• [INSTRUCTIONS FOR THE TASK] In the records below, tally every line containing "Given". Report only the total.

• [SOURCE DATA]
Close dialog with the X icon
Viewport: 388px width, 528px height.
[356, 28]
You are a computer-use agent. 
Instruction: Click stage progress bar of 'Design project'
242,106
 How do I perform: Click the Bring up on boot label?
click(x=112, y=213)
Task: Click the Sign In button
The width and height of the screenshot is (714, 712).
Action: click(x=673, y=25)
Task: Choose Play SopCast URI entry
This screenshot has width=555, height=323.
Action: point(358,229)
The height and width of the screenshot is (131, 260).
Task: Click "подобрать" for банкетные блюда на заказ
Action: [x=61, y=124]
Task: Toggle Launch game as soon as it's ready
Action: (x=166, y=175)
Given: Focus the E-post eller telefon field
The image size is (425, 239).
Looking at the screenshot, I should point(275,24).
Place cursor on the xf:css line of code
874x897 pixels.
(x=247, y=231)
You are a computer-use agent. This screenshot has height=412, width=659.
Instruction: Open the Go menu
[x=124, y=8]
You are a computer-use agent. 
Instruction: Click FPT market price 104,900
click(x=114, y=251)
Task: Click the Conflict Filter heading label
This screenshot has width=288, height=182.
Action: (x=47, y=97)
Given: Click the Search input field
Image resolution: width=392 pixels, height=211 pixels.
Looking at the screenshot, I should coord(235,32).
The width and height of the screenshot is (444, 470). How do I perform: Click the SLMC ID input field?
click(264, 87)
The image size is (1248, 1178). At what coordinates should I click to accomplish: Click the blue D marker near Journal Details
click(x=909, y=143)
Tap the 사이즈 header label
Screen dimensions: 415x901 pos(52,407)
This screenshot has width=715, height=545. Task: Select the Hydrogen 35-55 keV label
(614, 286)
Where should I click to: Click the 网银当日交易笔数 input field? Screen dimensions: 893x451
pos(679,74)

• [SOLVED PROBLEM] 2